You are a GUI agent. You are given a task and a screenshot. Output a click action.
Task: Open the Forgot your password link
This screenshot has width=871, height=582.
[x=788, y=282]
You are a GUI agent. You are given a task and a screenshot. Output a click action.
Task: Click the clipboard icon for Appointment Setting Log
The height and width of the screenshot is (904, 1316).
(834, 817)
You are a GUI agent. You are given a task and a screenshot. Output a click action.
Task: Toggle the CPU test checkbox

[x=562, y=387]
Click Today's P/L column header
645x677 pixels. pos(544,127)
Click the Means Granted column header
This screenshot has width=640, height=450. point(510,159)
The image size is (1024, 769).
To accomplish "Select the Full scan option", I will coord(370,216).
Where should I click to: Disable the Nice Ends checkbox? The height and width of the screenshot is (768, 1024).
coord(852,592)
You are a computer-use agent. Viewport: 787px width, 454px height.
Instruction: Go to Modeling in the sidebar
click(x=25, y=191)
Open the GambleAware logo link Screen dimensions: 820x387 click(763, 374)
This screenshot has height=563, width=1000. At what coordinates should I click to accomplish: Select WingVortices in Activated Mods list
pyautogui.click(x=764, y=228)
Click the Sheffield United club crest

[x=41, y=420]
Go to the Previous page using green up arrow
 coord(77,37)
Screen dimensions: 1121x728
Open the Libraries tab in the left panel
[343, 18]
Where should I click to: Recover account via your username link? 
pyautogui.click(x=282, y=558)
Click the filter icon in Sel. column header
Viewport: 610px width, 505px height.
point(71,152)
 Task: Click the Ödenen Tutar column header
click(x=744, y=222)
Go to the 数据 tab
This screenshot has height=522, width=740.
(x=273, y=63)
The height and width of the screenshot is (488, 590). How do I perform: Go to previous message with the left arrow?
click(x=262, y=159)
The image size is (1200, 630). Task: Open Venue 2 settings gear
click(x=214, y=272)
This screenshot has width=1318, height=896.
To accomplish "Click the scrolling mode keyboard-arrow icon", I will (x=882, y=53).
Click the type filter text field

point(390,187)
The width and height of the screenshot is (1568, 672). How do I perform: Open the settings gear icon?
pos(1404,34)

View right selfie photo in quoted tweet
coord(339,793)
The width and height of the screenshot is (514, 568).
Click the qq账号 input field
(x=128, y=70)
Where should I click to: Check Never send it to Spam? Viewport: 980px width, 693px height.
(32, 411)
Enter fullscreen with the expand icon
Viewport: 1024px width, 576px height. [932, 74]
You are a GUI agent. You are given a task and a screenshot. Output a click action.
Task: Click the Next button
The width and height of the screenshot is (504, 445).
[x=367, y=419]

============

TRY IT: Once you reach the line that contains "The width and height of the screenshot is (514, 568).", transcribe it and all remaining lines of the listing exactly; skip everything before it.

PROBLEM SOLUTION:
The width and height of the screenshot is (514, 568).
Click the qq账号 input field
(x=128, y=70)
Where should I click to: Check Never send it to Spam? Viewport: 980px width, 693px height.
(32, 411)
Enter fullscreen with the expand icon
Viewport: 1024px width, 576px height. [932, 74]
You are a GUI agent. You are given a task and a screenshot. Output a click action.
Task: Click the Next button
The width and height of the screenshot is (504, 445).
[x=367, y=419]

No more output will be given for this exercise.